LOL!  She actually started laughing and told me I was the coolest pharmacist she'd ever dealt with!  Made my day...


----------



## Teacakeanyone (Jul 28, 2009)

That's a really funny story! Doesn't that just have ingredients on the bottle? Haha. Maybe she threw her box away. And I agree - I'd be tickled if my pharmacist had responses like that, too.


----------



## lilMAClady (Jul 28, 2009)

LOL! Funny!


----------



## MAC_Whore (Jul 28, 2009)

Astroglide martinis anyone?


----------



## nunu (Jul 28, 2009)

LOL...that's so funny!


----------



## BeccalovesMAC (Jul 28, 2009)

lmao


----------



## Stephy171 (Jul 28, 2009)

omgg thats too funny! your cute... good way to lighten up the mood!


----------



## justseenaface85 (Jul 28, 2009)

OMG! So funny!
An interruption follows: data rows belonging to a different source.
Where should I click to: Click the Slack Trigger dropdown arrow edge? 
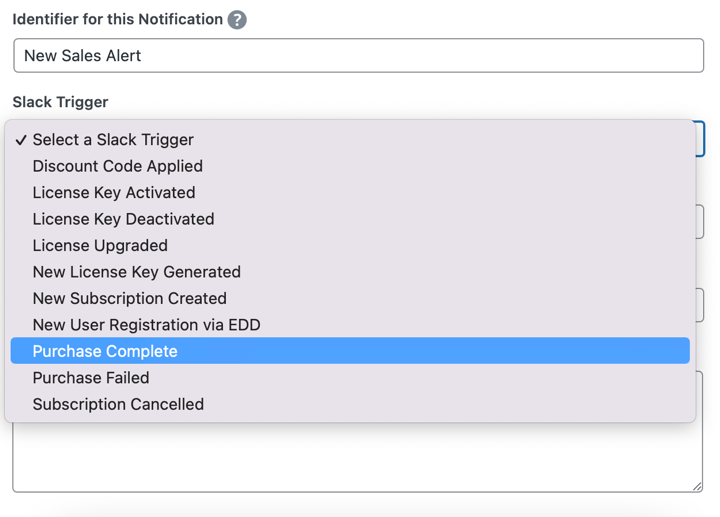(x=700, y=139)
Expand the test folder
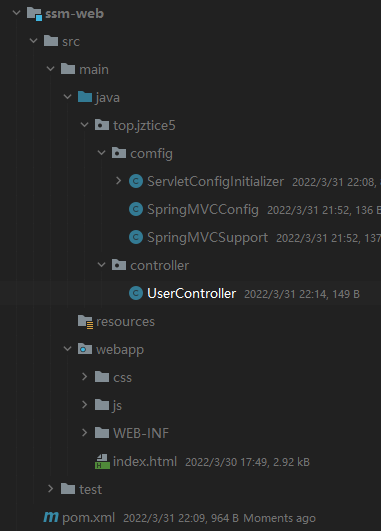This screenshot has width=381, height=531. pyautogui.click(x=50, y=489)
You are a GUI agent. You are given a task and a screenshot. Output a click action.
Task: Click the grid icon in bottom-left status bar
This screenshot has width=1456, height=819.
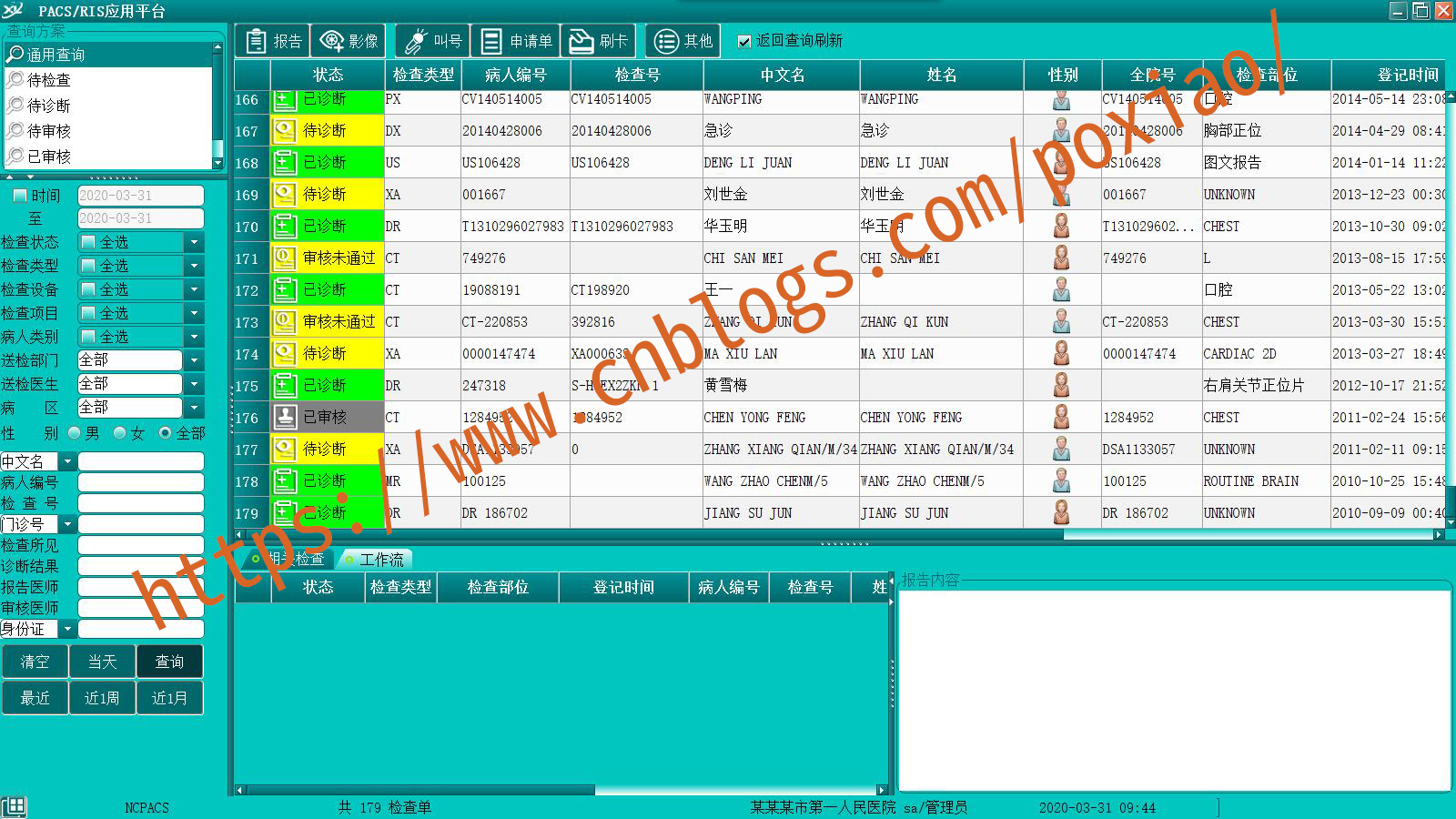click(x=15, y=804)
Love your username btw


----------



## hawaii02 (Jul 28, 2009)




----------



## gigglegirl (Jul 28, 2009)

...I had to google Astroglide....lmao. 
.
.
.
I'm a winner.


----------



## mdjmsj (Jul 28, 2009)

Haha, that is so funny!


----------



## aziajs (Jul 28, 2009)

That was very cool of you.  Well done.  People get really embarrassed by things like that and it helps when you have someone who can put you at ease. 

On another note, who would want to eat it?  I mean, I am sure that she just meant what happens if you accidentally swallow it.  It's sweet but I wouldn't make a habit of ingesting it.  Ok.  That's all.  LOL


----------



## Dr_Girlfriend (Jul 28, 2009)

These kinds of days really, really make up for the suck ones.


----------



## Nicala (Jul 28, 2009)

Oh man! That is HILARIOUS! I'd love to have you as my pharmacist 
	

	
	
		
		

		
		
	


	




 Quote:

   Originally Posted by *MAC_Whore* 

 
_Astroglide martinis anyone?_

 
Over here!


----------



## Dr_Girlfriend (Jul 28, 2009)

Quote:

   Originally Posted by *MAC_Whore* 

 
_Astroglide martinis anyone?_

 
LOL! Just go easy on them... you don't want the laxative effects! Kinda ruins the  buzz...


----------



## frocher (Jul 28, 2009)

.......


----------



## malaviKat (Jul 29, 2009)

Hey... it probably goes down smooth! 

My bf has wanted to introduce me as Dr. Girlfriend for some time now as he's a big fan of The Venture Brothers. When I came across your handle yesterday I just had to mention it to him! He laughed and said "awesome". He is, of course, also a fan of your avatar.


----------



## ShesNoGhost (Jul 29, 2009)

lol. Great story. People do some pretty...interesting things.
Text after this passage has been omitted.